» **Problema 1**: No texto sobre homoparentalidade e parentesco, como as mulheres que vivem a homoparentalidade se sentem com essa experiência, segundo o trabalho anterior citado?
» **Problema 2**: Dê continuidade ao texto sobre homoparentalidade e parentesco, começando logo depois da última frase.

» **Texto fornecido**:
= = = =

Em um trabalho anterior (SILVA, 2008) identificamos que, apesar de muitas dúvidas acerca das suas novas configurações familiares, as mulheres que vivenciam a homoparentalidade mostram-se felizes com esta experiência. Os filhos passam a ocupar um lugar especial em suas vidas, fazendo que com os casais procurem alternativas diversas, para uma vivência parental mais autêntica e cada vez menos mascarada. A realização pessoal que esta experiência proporciona faz com que cada uma delas invista, cada vez mais, nas múltiplas possibilidades que a própria experiência parental promove.

O conceito de parentesco utilizado por Butler é percebido tal como são considerados os conceitos de parentalidade. A autora entende por parentesco como “um conjunto de práticas que estabelece relações de vários tipos que negociam a reprodução da vida e as demandas da morte” (BUTLER, 2003, p. 221). Em outras palavras, em todas as relações que envolvem a vida humana, desde o nascimento até a morte, perpassam as necessidades voltadas aos cuidados primeiros à criança e às relações de dependência que transpassam de geração a geração. As novas configurações familiares surgem para colocar em xeque a concepção heterocêntrica de família como única, enfrentando fortes desafios. Uma vez reconhecidas, estas novas formas de fazer família ameaçam a cristalização de modelos anteriores, até então inquebráveis.

= = = =

[Entradas guardadas]
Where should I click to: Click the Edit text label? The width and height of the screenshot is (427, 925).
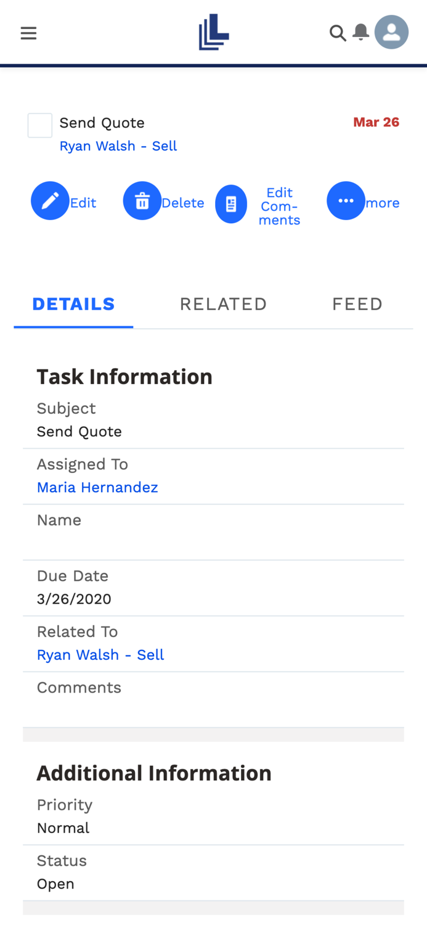coord(83,203)
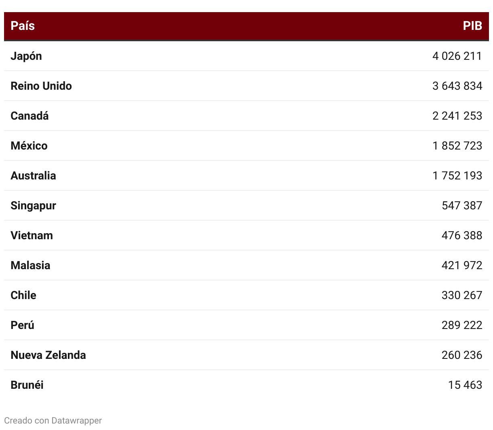Select the Japón row label

pos(26,56)
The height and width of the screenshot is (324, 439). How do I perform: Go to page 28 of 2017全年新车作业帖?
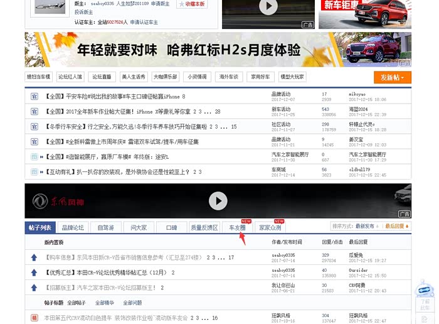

= = = =

» **Resposta esperada 1**: Elas se mostram felizes com essa experiência, apesar de muitas dúvidas sobre suas novas configurações familiares.

» **Resposta esperada 2**:
Grossi destaca que os diversos estudos antropológicos feministas que partem das reflexões sobre o parentesco, realizados a partir das décadas de 1970/80, tentam, de diversas formas, “desnaturalizar” as relações de parentesco. No entanto, a autora faz uma observação bastante pertinente acerca da nossa realidade contemporânea: “poucos antropólogos refletiram sobre o lugar das relações entre indivíduos do mesmo sexo nas estruturas de parentesco de diferentes sociedades” (GROSSI, 2003, p. 276). Esta constatação leva-nos a refletir sobre quais os motivos deste “buraco” encontrado na Antropologia e nas outras ciências sociais e humanas. Talvez a resposta esteja ligada às questões próprias da (in)visibilidade das conjugalidades homossexuais, que vêm sendo desafiadas pelos investimentos de uma verdadeira política de visibilidade dos homossexuais*.

Nessa perspectiva, os profissionais da Psicologia devem se apropriar das discussões que privilegiam o tema das uniões entre pessoas do mesmo sexo e da homoparentalidade. Compreender melhor essas dinâmicas familiares pode ser um passo rumo à construção de uma sociedade mais igualitária, que convive bem com todas as diferenças. Um outro passo pode ser dado frente ao investimento em produções científicas capazes de dizer sobre uma experiência que causa polêmica, mas que já não quer ser percebida como um mero “arranjo” familiar. Pelo contrário, essas famílias constituem-se como famílias iguais a quaisquer outras. A diferença está na diferença natural da condição humana: como não há um indivíduo igual a outro, não há uma família igual a outra.

*Homoparentalidade é um termo surgido em 1997 para designar uma situação em que pelo menos um dos pais assume-se como homossexual (DERRIDA; ROUDINESCO, 2004, p.48).

*No mês de maio de 2008, a população da cidade do Recife (PE) deparou-se com uma campanha inédita na história do país: diversos outdoors espalhados pela cidade imprimiam uma grande fotografia de duas mulheres com sua filha e a mensagem: “uma mãe é aquela que ama e protege. Duas mães são aquelas que amam e protegem”, lembrando o mês das mães como um mês importante também para as mulheres lésbicas com filhos. Essa iniciativa deixa claro que a homoparentalidade vem se transformando em uma vivência visível à sociedade.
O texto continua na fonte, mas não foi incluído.